- WHAT NEEDS TO BE DONE -
Gather all lines in the entries below that include the word "Vancouver".

■ ■ ■ ■ ■

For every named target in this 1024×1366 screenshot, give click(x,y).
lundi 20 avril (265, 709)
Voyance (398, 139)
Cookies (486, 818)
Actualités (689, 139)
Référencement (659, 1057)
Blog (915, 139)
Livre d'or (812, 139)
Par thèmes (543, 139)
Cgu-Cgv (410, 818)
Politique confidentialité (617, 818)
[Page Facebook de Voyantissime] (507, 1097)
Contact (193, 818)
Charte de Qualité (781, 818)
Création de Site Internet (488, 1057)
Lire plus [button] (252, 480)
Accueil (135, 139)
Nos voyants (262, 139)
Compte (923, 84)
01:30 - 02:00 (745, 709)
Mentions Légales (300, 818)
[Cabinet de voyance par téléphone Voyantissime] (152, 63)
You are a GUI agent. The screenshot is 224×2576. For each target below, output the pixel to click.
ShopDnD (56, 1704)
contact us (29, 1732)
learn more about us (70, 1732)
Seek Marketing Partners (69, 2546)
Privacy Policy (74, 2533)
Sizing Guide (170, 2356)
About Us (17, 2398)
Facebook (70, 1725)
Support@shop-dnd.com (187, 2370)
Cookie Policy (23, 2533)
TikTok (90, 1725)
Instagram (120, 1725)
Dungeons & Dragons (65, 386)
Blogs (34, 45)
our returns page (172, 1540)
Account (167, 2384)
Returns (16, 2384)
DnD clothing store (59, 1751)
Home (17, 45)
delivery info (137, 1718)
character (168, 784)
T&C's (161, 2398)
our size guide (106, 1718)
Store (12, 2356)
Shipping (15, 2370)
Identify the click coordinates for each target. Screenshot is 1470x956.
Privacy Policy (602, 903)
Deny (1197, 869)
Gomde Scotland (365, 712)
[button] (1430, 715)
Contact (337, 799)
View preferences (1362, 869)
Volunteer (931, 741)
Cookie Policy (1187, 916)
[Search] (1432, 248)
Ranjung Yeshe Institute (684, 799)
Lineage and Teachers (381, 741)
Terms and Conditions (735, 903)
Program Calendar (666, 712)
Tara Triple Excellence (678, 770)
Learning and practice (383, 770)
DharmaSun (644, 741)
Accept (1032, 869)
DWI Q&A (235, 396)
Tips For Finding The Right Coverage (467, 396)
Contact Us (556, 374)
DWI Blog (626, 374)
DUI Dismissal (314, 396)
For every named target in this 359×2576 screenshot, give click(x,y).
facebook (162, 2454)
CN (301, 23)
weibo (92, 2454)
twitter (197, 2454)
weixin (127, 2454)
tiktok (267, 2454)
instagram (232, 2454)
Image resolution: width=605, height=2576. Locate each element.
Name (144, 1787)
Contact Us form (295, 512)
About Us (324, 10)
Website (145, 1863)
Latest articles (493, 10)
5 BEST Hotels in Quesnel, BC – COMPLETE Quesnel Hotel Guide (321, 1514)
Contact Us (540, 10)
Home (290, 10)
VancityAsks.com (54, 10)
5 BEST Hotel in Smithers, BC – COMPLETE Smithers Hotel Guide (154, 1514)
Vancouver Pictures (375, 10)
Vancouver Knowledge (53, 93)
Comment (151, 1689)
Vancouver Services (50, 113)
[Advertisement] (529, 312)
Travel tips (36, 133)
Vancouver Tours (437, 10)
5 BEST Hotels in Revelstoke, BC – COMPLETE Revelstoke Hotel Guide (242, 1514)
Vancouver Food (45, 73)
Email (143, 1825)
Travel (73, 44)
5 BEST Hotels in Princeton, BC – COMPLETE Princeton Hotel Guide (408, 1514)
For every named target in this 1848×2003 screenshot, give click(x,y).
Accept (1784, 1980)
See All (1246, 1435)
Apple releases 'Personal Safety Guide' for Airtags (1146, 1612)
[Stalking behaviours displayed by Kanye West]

■ ■ ■ ■ ■

- ANSWER SPACE -
Vancouver Pictures (375, 10)
Vancouver Knowledge (53, 93)
Vancouver Services (50, 113)
Vancouver Tours (437, 10)
Vancouver Food (45, 73)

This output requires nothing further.